このヘブライ人への手紙の特徴の一つはイエス様を大祭司という視点から見ています。ユダヤ教の大祭司は、神と民の仲介者として年に一度、贖罪日に至聖所に入り、まず自分のための罪の贖いを家畜の血を携えて行います。次に自分に罪がないものとして、全イスラエルの罪の贖いを同様に行いました。

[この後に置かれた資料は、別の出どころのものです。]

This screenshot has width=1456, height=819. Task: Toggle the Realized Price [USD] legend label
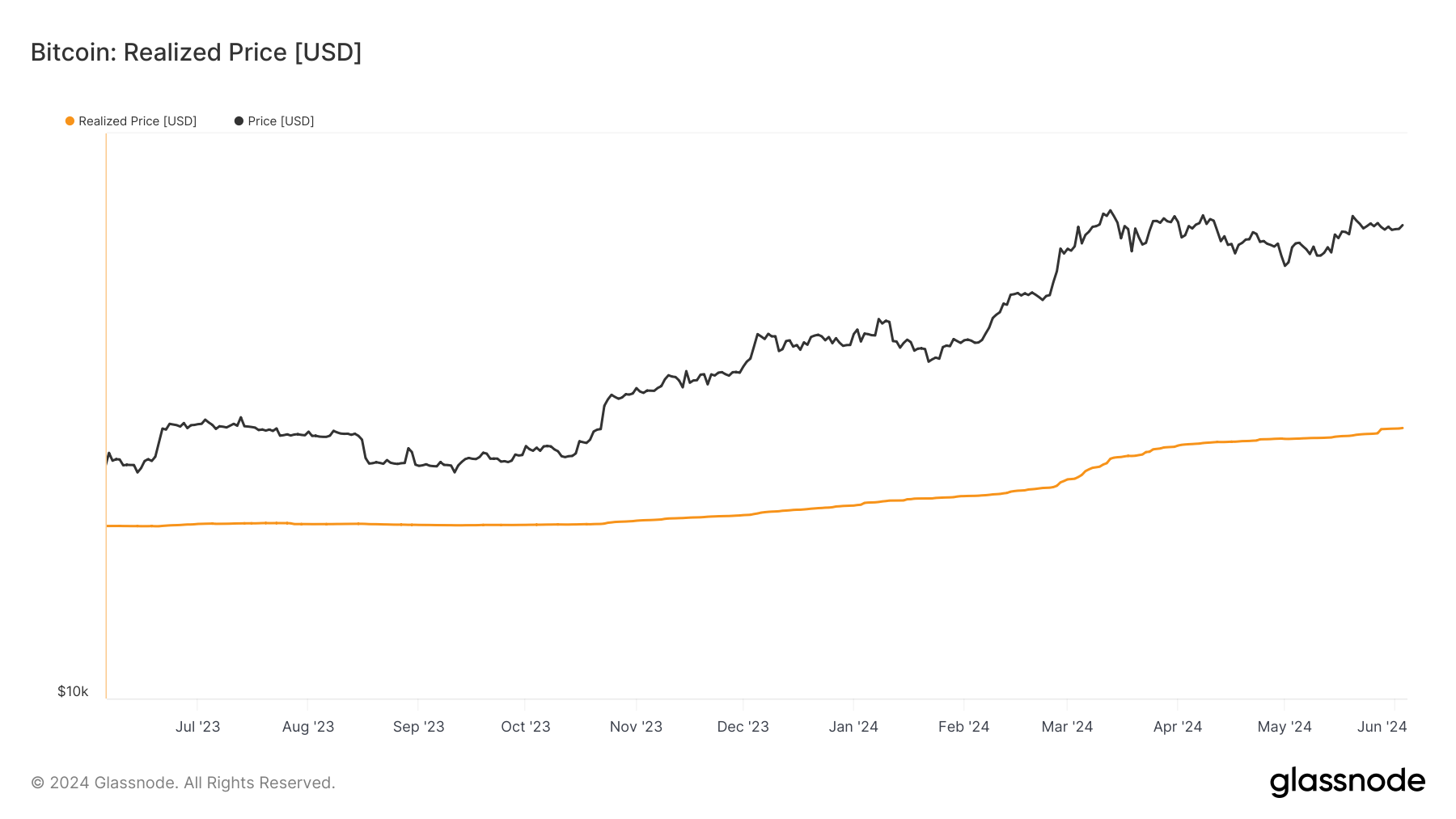(x=138, y=121)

一方のイエス様は、まことの大祭司として人間を代表して、神と和解させました。その方法は、ご自身の命(血)を一度だけ捧げ、すべての罪を十字架上で永遠に贖ったのです。その天の姿は、天の至聖所で全ての者のために神に執り成す(とりなす)大祭司でした。イエス様は人間としての弱さや試練を経験し、私たちを深く同情して助けられたのです。そして旧約聖書の律法ではなく、より優れた新約の約束に基づき福音の保証人となられたのです。

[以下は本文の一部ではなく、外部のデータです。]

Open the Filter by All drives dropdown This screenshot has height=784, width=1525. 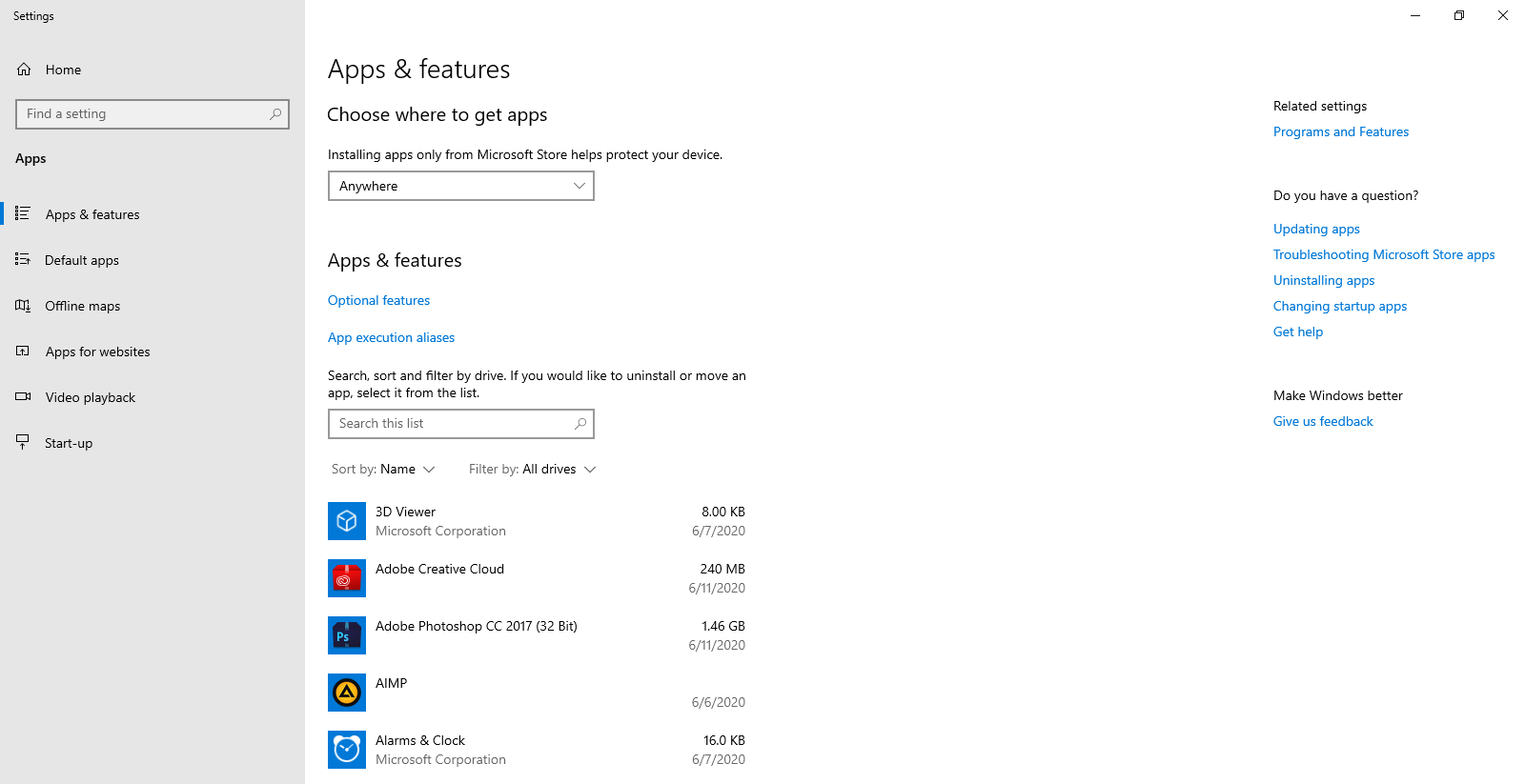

ここではイエス様を、どのような方と説明するためにモーセと比較しています。モーセはイスラエルの民をエジプトの苦難から救い出すために神により遣わされました。その出エジプトの旅を続ける民を2節で‘神の家’と呼んでいます。つまりモーセにとっては、イスラエル人たちが神の家なのです。
その一方、イエス様はわたしたちを‘神の家’と呼ばれます。イスラエル民族は同族の血が流れるので家族だと理解しやすいです。しかし、わたしたちは、この教会に集う前はそれぞれ違う所にいて、血縁関係もありません。神様は、そのようなわたしたちを、この教会にまるで家族のように集めてくださったのです。
私たちが神の栄光を現すことができるためにも、聖霊が私たちの内に住んでおられるのです。私たちがイエス様に依り頼む時に、聖霊は私たちを助けてくださり、その歩みの原動力となってくださいます。そのように何もできない私たちが、聖霊の力によって用いられたときに、「私たちの」ではなく「神の」栄光が‘神の家’として現されるのです。